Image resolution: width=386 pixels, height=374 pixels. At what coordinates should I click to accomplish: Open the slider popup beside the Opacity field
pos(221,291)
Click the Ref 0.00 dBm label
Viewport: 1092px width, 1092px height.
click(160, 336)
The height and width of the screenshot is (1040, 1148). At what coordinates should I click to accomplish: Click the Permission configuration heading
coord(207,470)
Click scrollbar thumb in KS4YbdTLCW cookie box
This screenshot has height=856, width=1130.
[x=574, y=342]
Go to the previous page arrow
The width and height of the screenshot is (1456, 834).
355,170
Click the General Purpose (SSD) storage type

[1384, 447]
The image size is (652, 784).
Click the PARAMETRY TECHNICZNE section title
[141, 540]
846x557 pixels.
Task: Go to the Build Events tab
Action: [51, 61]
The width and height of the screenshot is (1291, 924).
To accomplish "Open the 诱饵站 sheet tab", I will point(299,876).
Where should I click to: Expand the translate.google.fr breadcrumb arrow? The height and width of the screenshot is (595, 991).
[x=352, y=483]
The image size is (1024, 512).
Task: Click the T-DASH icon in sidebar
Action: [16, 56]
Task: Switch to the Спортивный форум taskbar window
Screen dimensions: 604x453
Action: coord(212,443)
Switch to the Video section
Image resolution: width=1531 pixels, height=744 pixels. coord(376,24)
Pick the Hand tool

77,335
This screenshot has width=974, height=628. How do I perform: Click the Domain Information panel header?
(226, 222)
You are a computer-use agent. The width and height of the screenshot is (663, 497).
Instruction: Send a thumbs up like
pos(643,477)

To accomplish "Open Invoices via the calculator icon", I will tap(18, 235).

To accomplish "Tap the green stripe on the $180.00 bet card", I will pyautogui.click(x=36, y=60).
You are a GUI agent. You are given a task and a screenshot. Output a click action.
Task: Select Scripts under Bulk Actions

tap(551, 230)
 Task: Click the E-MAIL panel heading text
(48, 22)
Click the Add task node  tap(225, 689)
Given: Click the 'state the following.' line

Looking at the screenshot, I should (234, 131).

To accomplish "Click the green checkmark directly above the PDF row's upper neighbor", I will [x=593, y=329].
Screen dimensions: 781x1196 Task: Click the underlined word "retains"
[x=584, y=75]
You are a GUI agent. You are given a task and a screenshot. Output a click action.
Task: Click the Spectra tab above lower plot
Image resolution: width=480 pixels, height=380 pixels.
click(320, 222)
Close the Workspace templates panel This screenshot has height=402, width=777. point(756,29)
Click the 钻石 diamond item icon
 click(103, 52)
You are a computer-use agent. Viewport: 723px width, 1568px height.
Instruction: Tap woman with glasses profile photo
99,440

**Problem to work on:**
Copy every line of the entries above exactly as it appears.

**Complete output:**
Image resolution: width=386 pixels, height=374 pixels. At what coordinates should I click to accomplish: Open the slider popup beside the Opacity field
pos(221,291)
Click the Ref 0.00 dBm label
Viewport: 1092px width, 1092px height.
click(160, 336)
The height and width of the screenshot is (1040, 1148). At what coordinates should I click to accomplish: Click the Permission configuration heading
coord(207,470)
Click scrollbar thumb in KS4YbdTLCW cookie box
This screenshot has height=856, width=1130.
[x=574, y=342]
Go to the previous page arrow
The width and height of the screenshot is (1456, 834).
355,170
Click the General Purpose (SSD) storage type

[1384, 447]
The image size is (652, 784).
Click the PARAMETRY TECHNICZNE section title
[141, 540]
846x557 pixels.
Task: Go to the Build Events tab
Action: [51, 61]
The width and height of the screenshot is (1291, 924).
To accomplish "Open the 诱饵站 sheet tab", I will point(299,876).
Where should I click to: Expand the translate.google.fr breadcrumb arrow? The height and width of the screenshot is (595, 991).
[x=352, y=483]
The image size is (1024, 512).
Task: Click the T-DASH icon in sidebar
Action: [16, 56]
Task: Switch to the Спортивный форум taskbar window
Screen dimensions: 604x453
Action: coord(212,443)
Switch to the Video section
Image resolution: width=1531 pixels, height=744 pixels. coord(376,24)
Pick the Hand tool

77,335
This screenshot has width=974, height=628. How do I perform: Click the Domain Information panel header?
(226, 222)
You are a computer-use agent. The width and height of the screenshot is (663, 497).
Instruction: Send a thumbs up like
pos(643,477)

To accomplish "Open Invoices via the calculator icon", I will tap(18, 235).

To accomplish "Tap the green stripe on the $180.00 bet card", I will pyautogui.click(x=36, y=60).
You are a GUI agent. You are given a task and a screenshot. Output a click action.
Task: Select Scripts under Bulk Actions

tap(551, 230)
 Task: Click the E-MAIL panel heading text
(48, 22)
Click the Add task node  tap(225, 689)
Given: Click the 'state the following.' line

Looking at the screenshot, I should (234, 131).

To accomplish "Click the green checkmark directly above the PDF row's upper neighbor", I will [x=593, y=329].
Screen dimensions: 781x1196 Task: Click the underlined word "retains"
[x=584, y=75]
You are a GUI agent. You are given a task and a screenshot. Output a click action.
Task: Click the Spectra tab above lower plot
Image resolution: width=480 pixels, height=380 pixels.
click(320, 222)
Close the Workspace templates panel This screenshot has height=402, width=777. point(756,29)
Click the 钻石 diamond item icon
 click(103, 52)
You are a computer-use agent. Viewport: 723px width, 1568px height.
Instruction: Tap woman with glasses profile photo
99,440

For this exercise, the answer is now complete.